Tissue Collection and Cerium Analysis
Parental animal tissues (blood, liver, lungs and kidneys) and pup tissues (blood, liver, lungs and kidneys) were collected and weighed (approximately 200 mg) for cerium content analysis. Pup tissues were collected from at least 5 individual pups and pooled by litter. All collected tissues were stored in a deep freezer (approximately − 80 °C) until analysis. Cerium content analysis was conducted according to our previous study.[16] Briefly, thawed tissues were digested in a solution of 1 ml 30% H2O2 and 7 ml 70% HNO3 with a microwave digestion system (Milestone, Italy).
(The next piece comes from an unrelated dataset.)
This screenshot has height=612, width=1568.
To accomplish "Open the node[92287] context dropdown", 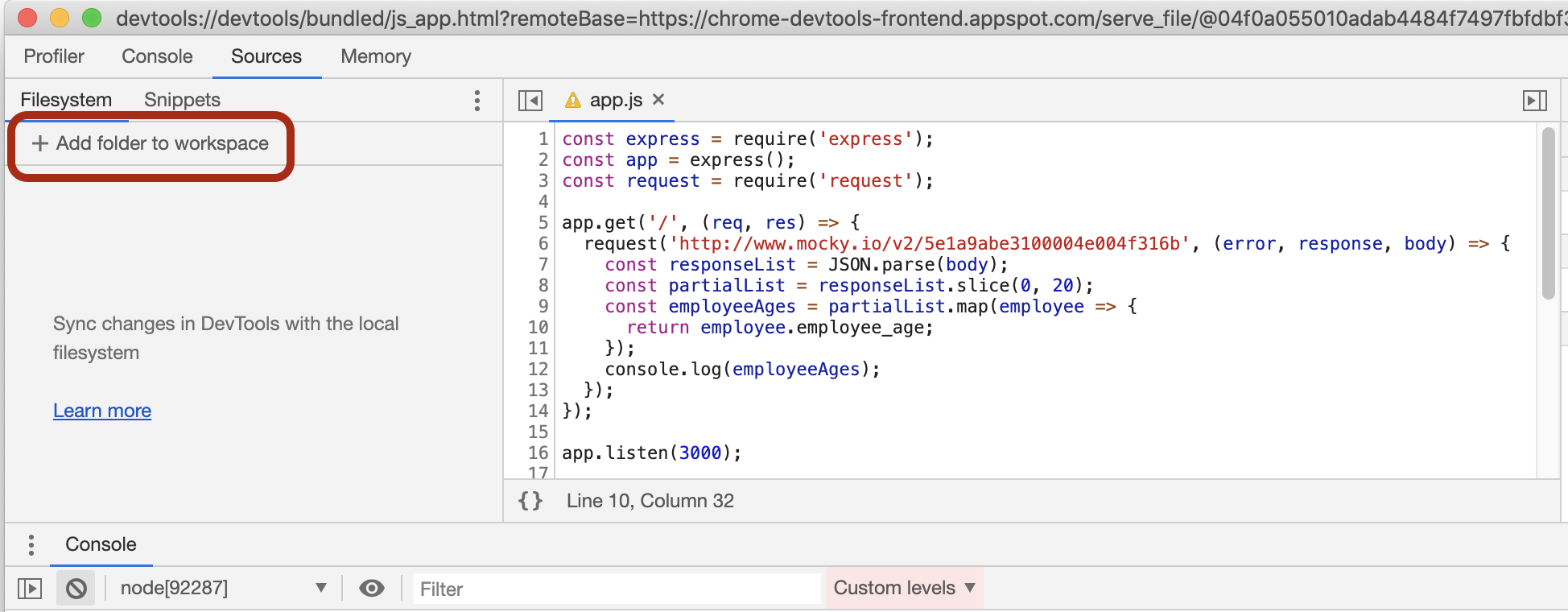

After wet digestion, the tissue concentrations of cerium were analyzed with an inductively coupled plasma atomic emission spectroscopy (ICP-AES) equipped with an Ultima 2 apparatus (Horiba Jobin, France).
Statistical Analysis
Statistical analyses were conducted based on the general statistical method used in this types of toxicology study and our previous study.[17] Statistical analysis was performed using the Pristima System or Statistical Analysis Systems (SAS Institute, USA), and the level of significance was taken when p < 0.05 or p < 0.01. Litter data were statistically evaluated using the statistical unit as a litter. Pup body weight was analyzed using one-way analysis of covariance (ANCOVA), and the litter size was used as the covariate.